The Dingle Peninsula is a rugged, wind swept spit of land which seems to defy subjugation. This was emphasized by the dour skies and light rain.
The Blasket Islands, just off the western tip of the Dingle Peninsula, provide a fascinating glimpse into the earlier, simpler life of the rural Irish. The Blasket Island Center, located on the peninsula provides much information about island life and, especially, about the island people's contributions to conserving and then sharing the Gaelic language. Ireland celebrates the poetry and stories of islanders who wrote their life and village stories in compelling ways (and in their native Gaelic).
After our 2nd night in Dingle, we drove over the Conner Pass and on to Tralee. We had intended to take the ferry across the River Shannon, but we arrived too late and so drove around the estuary. This was better than the ferry ride, as it turns out, because we got to explore Tralee town and see the Shannon estuary up close. We also came across ruins of an Abbey, not listed in guide books, which were the best preserved of any we have seen.
The County Kerry museum in Tralee was an excellent way to get closer to the history, scenery, culture, sports, and key figures of the area - including a recreated street scene from the 15th century.
Ennis is a full-fledged market town with the bustle of commerce rather than tourism. It is perhaps more quaint in its own way than Dingle and has a music scene just as good as Dingle's.

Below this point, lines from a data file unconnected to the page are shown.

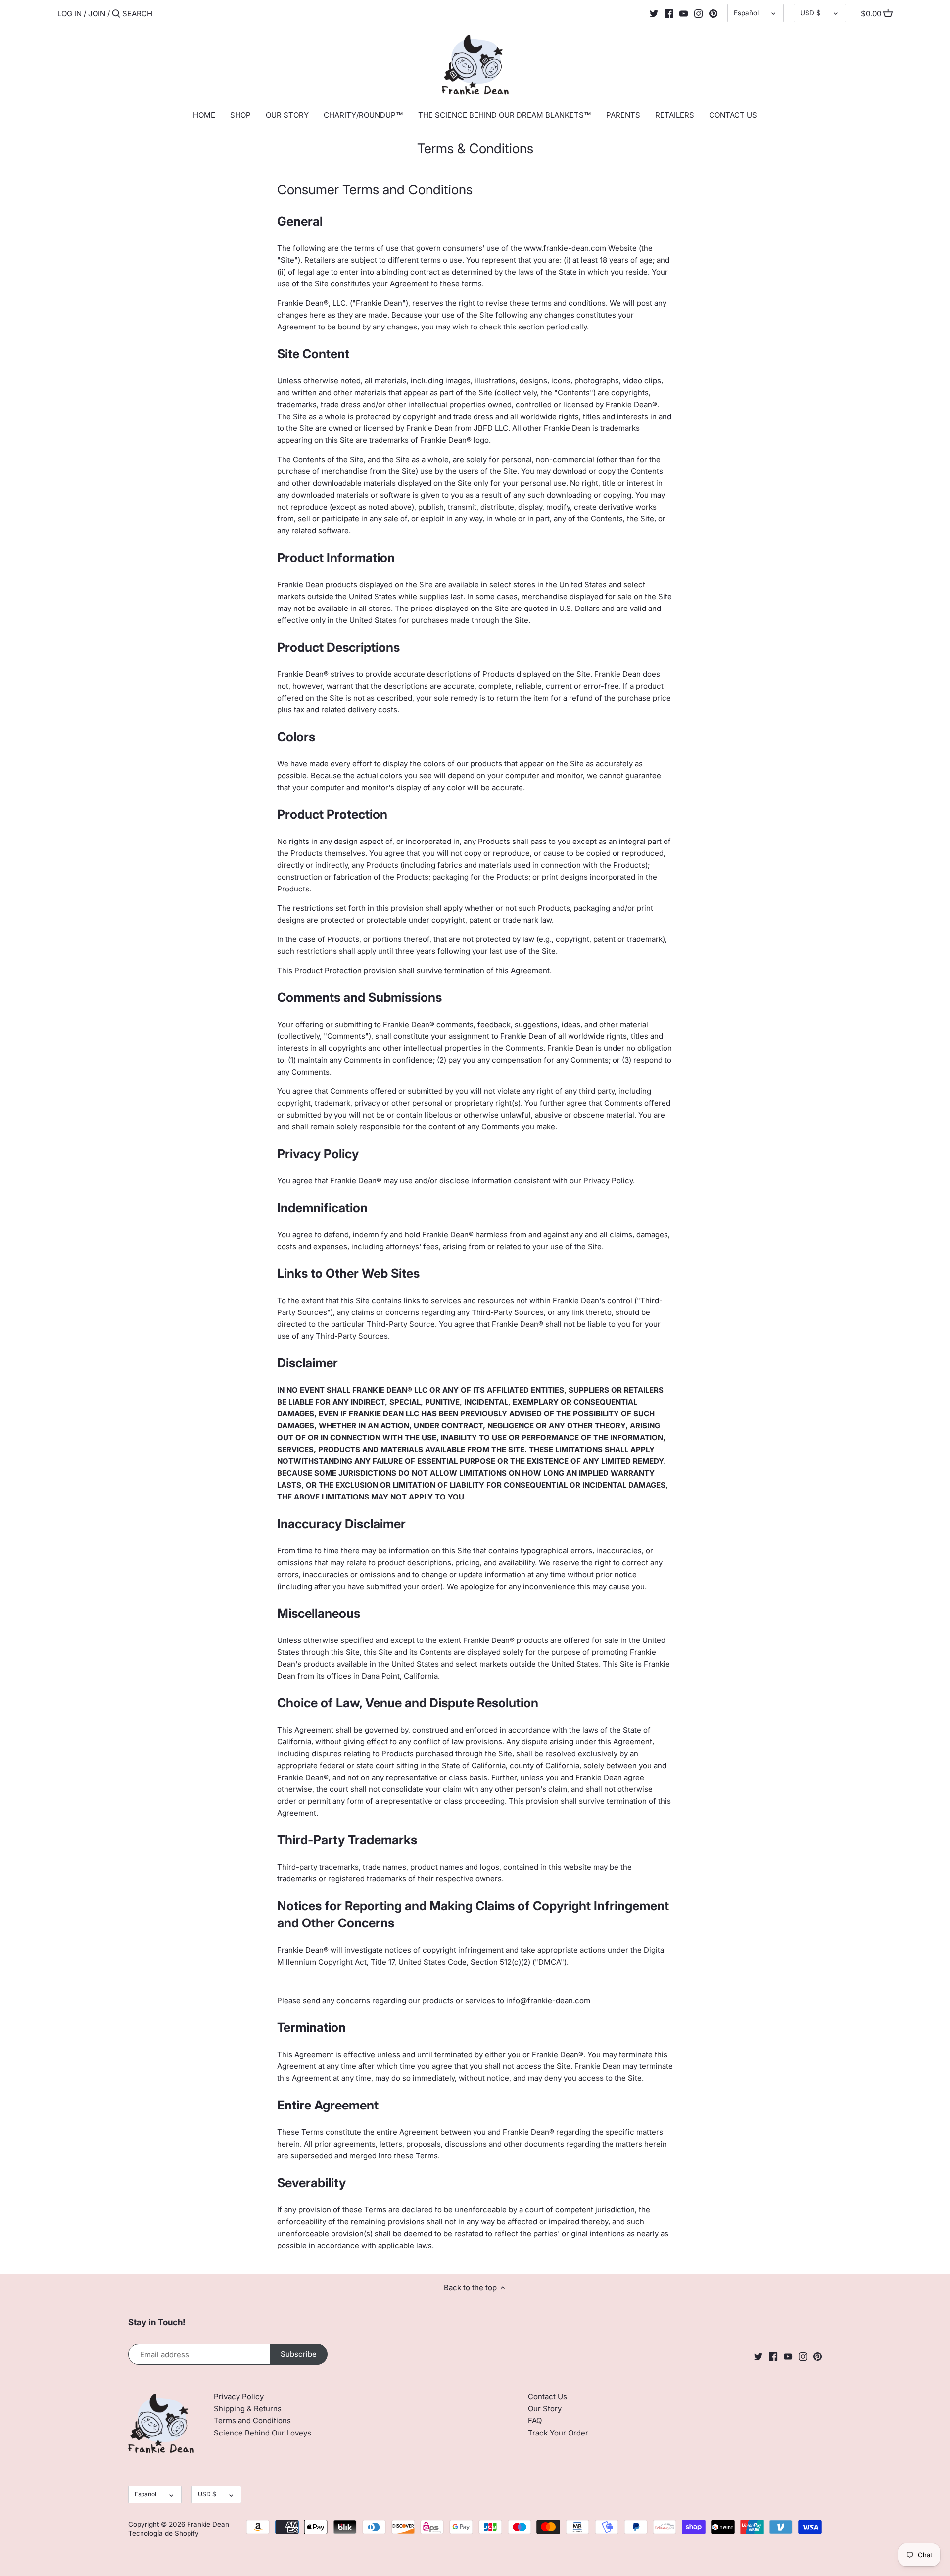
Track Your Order (558, 2432)
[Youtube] (683, 13)
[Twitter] (654, 13)
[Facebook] (669, 13)
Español (746, 13)
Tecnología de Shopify (163, 2533)
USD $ (810, 13)
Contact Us (547, 2396)
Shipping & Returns (248, 2408)
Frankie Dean (208, 2524)
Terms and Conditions (252, 2420)
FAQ (535, 2420)
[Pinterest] (713, 13)
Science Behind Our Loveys (262, 2432)
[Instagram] (698, 13)
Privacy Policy (239, 2396)
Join (96, 13)
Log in (69, 13)
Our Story (545, 2408)
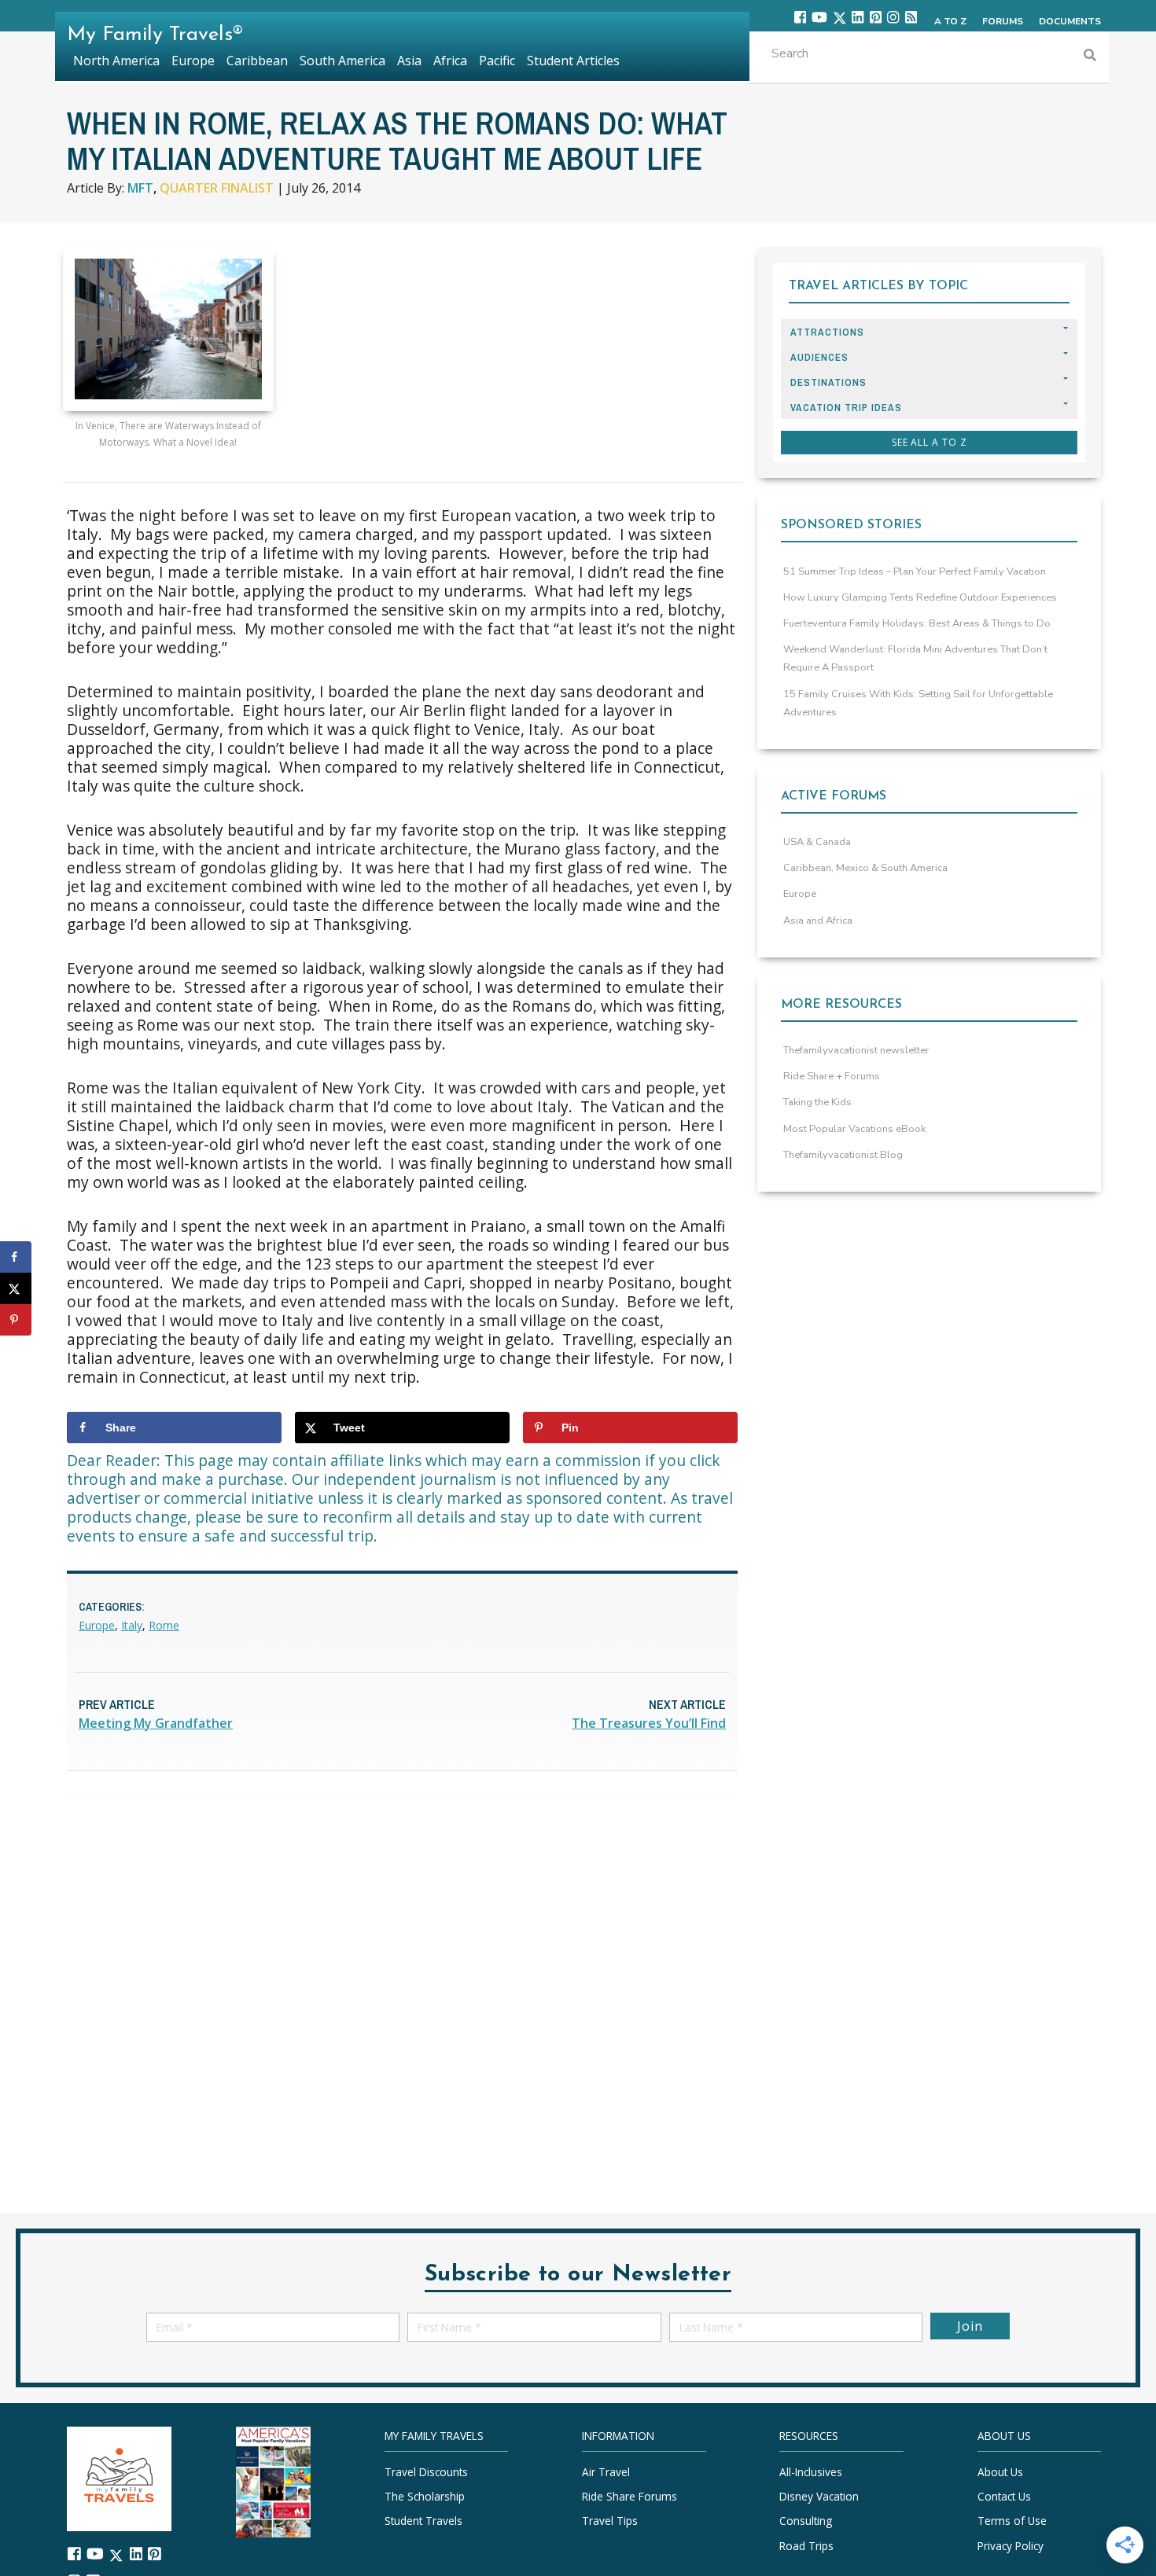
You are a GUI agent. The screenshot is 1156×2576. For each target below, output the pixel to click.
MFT (140, 188)
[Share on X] (15, 1288)
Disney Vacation (819, 2496)
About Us (1000, 2471)
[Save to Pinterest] (15, 1320)
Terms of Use (1012, 2520)
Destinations (828, 382)
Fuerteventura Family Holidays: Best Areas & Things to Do (917, 623)
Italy (131, 1625)
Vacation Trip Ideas (846, 407)
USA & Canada (817, 842)
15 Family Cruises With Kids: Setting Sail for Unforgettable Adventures (918, 703)
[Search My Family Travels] (1090, 57)
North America (116, 60)
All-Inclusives (810, 2471)
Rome (164, 1625)
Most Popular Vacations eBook (854, 1129)
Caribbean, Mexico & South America (865, 868)
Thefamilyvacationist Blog (843, 1155)
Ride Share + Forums (831, 1076)
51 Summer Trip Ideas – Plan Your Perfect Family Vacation (914, 571)
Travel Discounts (426, 2471)
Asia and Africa (817, 920)
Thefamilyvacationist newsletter (856, 1050)
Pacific (497, 60)
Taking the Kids (817, 1102)
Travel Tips (610, 2520)
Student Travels (423, 2520)
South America (342, 60)
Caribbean (257, 60)
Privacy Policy (1010, 2544)
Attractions (827, 332)
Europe (97, 1625)
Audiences (819, 357)
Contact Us (1004, 2496)
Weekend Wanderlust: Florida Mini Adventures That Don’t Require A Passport (915, 658)
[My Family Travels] (119, 2477)
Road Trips (806, 2544)
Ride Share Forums (629, 2496)
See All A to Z (929, 442)
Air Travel (606, 2471)
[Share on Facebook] (15, 1257)
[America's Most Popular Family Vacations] (273, 2480)
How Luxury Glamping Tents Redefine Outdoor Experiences (920, 597)
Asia (409, 60)
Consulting (805, 2520)
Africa (450, 60)
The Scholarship (425, 2496)
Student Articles (573, 60)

We chose it as both a base for exploring County Clare and for easy access to Shannon Airport.
We arrived in time for dinner and an evening exploration including a pub with traditional music. We, of course, had to have a pint of Guinness! Our B&B was large, modern and well appointed.
The next day saw us exploring the Cliffs of Moher, the Burren, and sights in between. The cliffs had a first rate, multimedia visitor center and provided spectacular, one of a kind scenery that lived up to the hype.
The Burren is a stark, denuded area which was created by a combination of geology, glaciation, and despolation by early man. There were many burial and worship sites as well as large ring forts scattered across the 10 sq mile area.
That evening we had a very nice dinner at the Old Ground hotel and hoped to hear more music. It turns out that Monday nights are VERY quiet in Ennis (and perhaps elsewhere) so we contented ourselves with a pleasant walk around town and a relaxed preparation for flight home the next day.
How can one summarize five short days spent along the west coast of Ireland? Interesting and evocative. We learned much about Irish history, key figures in that history, the long standing clashes between England and Ireland, and the many tragic results of those clashes. We now understand some of the geography and can picture this part of Ireland in our mind's eye. We have a feeling for Gaelic and its role as the purest current form of the ancient Celt language. We experienced only a little of the wonderfully rich Irish music and literature, but can see why both are important and continue to enrich the world experience.
We got to meet Irish people on the street, in pubs, and at our B&Bs, but did not have time to really connect with people (unlike our experience hiking, where slow movement was an asset). Ireland is a complicated place, with much diversity and many contradictions. The ebullience of the economic expansion is gone, killed by the 2008 recession and its continuing problems in Ireland. It will be interesting to observe how Ireland copes and moves forward in the next years. In the meantime, the Irish seem to cling to their music, their language, and their dedication to the land.
I am overwhelmed by the variety of scenery and terrain that you have pictured and described. Certainly an amazing adventure. How different - and welcoming - it must have seemed to return home! Thanks again for posting this fun blog to read!